Elephants Call Each Other By Name, Finds Study

Elephants call out to each other using individual names that they invent for their fellow pachyderms, a study said on Monday. 

While dolphins and parrots have been observed addressing each other by mimicking the sound of others from their species, elephants are the first non-human animals known to use names that do not involve imitation, the researchers suggested.

For the new study, a team of international researchers used an artificial intelligence algorithm to analyse the calls of two wild herds of African savannah elephants in Kenya. 

The research “not only shows that elephants use specific vocalisations for each individual, but that they recognise and react to a call addressed to them while ignoring those addressed to others,” lead study author Michael Pardo said.

“This indicates that elephants can determine whether a call was intended for them just by hearing the call, even when out of its original context,” the behavioural ecologist at Colorado State University said in a statement. 

The researchers sifted through elephant “rumbles” recorded at Kenya’s Samburu National Reserve and Amboseli National Park between 1986 and 2022.

Using a machine learning algorithm, they identified 469 distinct calls, which included 101 elephants issuing a call and 117 receiving one.

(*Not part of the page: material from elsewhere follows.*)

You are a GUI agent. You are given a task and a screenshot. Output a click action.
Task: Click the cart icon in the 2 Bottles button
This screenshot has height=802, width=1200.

Elephant make a wide range of sounds, from loud trumpeting to rumbles so low they cannot be heard by the human ear.

Names were not always used in the elephant calls. But when names were called out, it was often over a long distance, and when adults were addressing young elephants.

Adults were also more likely to use names than calves, suggesting it could take years to learn this particular talent.

The most common call was “a harmonically rich, low-frequency sound,” according to the study in the journal Nature Ecology & Evolution.

Say my name

When the researchers played a recording to an elephant of their friend or family member calling out their name, the animal responded positively and “energetically,” the researchers said. 

But the same elephant was far less enthusiastic when played the names of others.

Unlike those mischievous parrots and dolphins, the elephants did not merely imitate the call of the intended recipient.

This suggests that elephants and humans are the only two animals known to invent “arbitrary” names for each other, rather than merely copying the sound of the recipient.

“The evidence provided here that elephants use non-imitative sounds to label others indicates they have the ability for abstract thought,” senior study author George Wittemyer said.

The researchers called for more research into the evolutionary origin of this talent for name-calling, given that the ancestors of elephants diverged from primates and cetaceans around 90 million years ago.

Despite our differences, humans and elephants share many similarities such as “extended family units with rich social lives, underpinned by highly developed brains,” Save the Elephants CEO Frank Pope said.

“That elephants use names for one another is likely only the start of the revelations to come.”